I just stopped, pretty much. I was already running a very low prep, high improv style of game at the time (I had a large group of players, dominated by drama students, who were quite capable of running wild with anything dropped in front of them, with very little effort required from me), so I mostly just eliminated the fixed encounters that I might previously have quantum ogred into the game.

I don't think I ever relied heavily on illusionism, it was just one tool of many, so dropping it wasn't a huge overhaul of what I was doing.
 

It seems impossible to have a casual conversation around here about game design.
It's easy to have a casual conversation about game design that assumes all designs are variants on AD&D c 1984.

If you want to have a conversation about game design that departs from those norms, in my experience you are likely to have to defend such a departure against extremely hostile fire!
 


I am 100% sure that no one in this thread thinks or is claiming that Blades in the Dark and The Majestic Wilderlands are "exactly the same".

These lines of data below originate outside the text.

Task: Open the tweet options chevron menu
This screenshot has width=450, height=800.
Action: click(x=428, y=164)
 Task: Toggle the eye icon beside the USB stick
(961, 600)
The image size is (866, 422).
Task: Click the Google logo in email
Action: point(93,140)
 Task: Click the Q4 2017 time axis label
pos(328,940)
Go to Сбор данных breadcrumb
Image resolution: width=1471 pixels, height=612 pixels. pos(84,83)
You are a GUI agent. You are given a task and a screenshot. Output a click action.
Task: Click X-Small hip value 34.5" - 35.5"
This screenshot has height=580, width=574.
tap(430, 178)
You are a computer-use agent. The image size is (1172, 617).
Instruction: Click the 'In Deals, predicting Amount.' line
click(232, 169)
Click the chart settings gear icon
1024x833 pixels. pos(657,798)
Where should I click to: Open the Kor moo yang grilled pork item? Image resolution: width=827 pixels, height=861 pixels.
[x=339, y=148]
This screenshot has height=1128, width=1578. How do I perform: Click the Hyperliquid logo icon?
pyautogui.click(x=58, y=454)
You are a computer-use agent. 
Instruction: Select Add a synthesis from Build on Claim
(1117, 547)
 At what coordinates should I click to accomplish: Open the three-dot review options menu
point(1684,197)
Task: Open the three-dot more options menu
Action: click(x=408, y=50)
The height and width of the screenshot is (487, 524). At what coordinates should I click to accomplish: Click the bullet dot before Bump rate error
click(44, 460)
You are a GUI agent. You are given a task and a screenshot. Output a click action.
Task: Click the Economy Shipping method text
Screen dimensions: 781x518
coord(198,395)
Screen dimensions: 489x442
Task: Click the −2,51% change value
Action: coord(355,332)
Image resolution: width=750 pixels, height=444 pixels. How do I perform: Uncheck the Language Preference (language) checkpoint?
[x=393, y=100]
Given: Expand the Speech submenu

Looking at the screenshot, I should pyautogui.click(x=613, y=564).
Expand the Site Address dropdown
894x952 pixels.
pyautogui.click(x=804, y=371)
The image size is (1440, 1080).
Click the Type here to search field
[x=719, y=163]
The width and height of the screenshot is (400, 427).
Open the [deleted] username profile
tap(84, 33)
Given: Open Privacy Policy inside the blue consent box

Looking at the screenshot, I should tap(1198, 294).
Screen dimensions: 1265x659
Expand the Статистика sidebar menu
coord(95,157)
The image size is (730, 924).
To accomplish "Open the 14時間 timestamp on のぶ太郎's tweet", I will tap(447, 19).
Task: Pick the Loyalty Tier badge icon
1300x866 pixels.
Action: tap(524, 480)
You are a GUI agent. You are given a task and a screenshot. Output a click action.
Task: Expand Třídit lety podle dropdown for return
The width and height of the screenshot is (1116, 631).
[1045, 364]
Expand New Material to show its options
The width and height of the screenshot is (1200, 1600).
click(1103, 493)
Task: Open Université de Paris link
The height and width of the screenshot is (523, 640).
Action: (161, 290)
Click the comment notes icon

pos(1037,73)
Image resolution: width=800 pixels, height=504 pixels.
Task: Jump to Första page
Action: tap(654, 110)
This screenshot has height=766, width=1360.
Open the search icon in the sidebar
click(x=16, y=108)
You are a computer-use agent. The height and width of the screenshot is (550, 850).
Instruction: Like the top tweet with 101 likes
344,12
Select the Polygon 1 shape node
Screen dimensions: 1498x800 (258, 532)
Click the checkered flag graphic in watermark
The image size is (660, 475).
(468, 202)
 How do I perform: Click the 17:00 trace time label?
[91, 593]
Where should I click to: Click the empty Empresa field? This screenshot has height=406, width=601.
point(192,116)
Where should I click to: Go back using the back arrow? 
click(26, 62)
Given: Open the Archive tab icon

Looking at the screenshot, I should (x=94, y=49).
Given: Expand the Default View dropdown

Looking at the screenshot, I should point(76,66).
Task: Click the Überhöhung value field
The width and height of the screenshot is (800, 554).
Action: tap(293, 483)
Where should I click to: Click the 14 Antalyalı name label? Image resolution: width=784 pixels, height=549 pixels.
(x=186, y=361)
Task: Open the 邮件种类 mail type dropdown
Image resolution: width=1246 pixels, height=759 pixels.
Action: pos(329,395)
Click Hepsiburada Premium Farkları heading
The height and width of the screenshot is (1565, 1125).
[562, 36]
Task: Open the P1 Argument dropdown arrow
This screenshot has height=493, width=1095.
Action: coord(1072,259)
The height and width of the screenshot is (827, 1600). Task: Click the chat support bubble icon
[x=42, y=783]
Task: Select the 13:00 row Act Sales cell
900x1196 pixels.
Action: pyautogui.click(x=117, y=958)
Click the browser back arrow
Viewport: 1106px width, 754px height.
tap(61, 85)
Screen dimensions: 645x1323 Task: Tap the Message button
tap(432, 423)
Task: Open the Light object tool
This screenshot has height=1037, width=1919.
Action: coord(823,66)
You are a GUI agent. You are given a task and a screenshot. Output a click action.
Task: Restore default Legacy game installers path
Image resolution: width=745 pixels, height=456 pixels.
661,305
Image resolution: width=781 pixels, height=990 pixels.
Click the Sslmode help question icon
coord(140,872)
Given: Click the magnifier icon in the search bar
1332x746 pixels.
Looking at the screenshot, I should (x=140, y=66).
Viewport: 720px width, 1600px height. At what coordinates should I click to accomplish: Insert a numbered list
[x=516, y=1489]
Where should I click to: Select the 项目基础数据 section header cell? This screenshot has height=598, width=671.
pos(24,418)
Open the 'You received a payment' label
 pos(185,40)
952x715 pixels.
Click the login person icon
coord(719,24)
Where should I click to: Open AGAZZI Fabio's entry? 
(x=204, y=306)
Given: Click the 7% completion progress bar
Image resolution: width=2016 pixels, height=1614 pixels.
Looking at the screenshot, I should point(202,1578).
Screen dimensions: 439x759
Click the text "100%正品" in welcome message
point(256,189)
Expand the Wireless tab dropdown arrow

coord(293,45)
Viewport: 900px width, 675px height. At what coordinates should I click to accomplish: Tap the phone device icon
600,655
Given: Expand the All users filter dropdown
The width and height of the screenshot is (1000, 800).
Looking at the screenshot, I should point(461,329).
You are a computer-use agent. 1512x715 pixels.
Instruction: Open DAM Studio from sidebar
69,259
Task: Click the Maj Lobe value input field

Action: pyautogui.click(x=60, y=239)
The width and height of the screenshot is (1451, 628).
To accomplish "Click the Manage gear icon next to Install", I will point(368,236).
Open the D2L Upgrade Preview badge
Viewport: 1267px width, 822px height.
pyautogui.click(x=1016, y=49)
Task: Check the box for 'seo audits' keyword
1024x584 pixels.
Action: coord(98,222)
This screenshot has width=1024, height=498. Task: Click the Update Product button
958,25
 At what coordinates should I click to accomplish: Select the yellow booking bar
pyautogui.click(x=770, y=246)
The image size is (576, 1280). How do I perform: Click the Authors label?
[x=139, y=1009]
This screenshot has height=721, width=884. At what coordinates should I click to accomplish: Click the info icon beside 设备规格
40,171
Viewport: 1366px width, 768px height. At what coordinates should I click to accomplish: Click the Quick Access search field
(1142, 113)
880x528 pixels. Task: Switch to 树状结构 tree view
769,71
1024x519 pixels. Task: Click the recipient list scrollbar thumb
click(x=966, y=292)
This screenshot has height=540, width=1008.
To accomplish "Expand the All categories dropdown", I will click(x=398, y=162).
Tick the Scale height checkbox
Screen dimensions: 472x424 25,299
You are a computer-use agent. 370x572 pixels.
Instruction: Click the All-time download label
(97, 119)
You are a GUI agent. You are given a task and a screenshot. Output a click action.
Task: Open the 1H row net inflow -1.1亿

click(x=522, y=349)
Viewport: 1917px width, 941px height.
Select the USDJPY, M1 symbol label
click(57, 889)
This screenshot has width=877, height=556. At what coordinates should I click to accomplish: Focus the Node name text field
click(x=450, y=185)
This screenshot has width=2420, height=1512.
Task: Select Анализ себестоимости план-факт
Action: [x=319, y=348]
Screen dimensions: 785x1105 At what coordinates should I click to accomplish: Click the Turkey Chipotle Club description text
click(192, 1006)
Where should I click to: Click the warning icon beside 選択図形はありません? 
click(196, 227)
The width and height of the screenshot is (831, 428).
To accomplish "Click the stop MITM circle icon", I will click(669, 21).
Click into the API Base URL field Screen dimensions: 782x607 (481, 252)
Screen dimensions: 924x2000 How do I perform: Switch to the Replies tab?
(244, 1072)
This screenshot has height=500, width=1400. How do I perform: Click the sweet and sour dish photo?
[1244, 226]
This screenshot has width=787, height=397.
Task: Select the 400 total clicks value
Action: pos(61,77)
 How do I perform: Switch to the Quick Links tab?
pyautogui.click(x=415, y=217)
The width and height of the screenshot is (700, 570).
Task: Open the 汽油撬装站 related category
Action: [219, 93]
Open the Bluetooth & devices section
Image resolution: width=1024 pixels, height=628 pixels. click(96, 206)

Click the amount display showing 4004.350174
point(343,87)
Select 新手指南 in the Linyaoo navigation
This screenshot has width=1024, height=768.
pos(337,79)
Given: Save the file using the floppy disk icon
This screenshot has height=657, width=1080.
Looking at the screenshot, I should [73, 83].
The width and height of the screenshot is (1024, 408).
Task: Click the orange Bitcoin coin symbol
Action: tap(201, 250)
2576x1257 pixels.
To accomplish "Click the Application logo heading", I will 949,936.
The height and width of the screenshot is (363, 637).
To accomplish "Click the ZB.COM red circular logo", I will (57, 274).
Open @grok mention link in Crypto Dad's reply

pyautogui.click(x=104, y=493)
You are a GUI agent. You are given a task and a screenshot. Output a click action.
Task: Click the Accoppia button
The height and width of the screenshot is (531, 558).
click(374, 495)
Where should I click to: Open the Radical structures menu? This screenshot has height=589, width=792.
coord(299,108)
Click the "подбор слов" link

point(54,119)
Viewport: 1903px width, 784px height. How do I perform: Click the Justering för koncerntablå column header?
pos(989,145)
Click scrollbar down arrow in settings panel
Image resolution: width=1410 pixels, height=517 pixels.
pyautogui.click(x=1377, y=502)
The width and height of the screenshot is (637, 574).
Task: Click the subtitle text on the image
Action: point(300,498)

That's why I stated only that I felt there was "common ground" or some "similarities" between the two sides, and that the commonality was with respect to specific aspects, not the whole things. And, which, I note, was specifically in response to someone claiming my "side" was only focused on claiming a lack of similarity.
Ok. I now see better the context. Yes I agree claiming those stating prefering sandbox play have exclusively focused on differences is false. But there has been a lot of posts in this thread where someone with sandbox preference have tried to highlight things they think that their prefered style of play does differently. This to the extent that while I believe the hyperbole of "only" is factually false, it still seem expressive of something the one writing it really felt.

I think the same can be said for those who have stated a preference for blades in the dark or BW in this thread. It is long.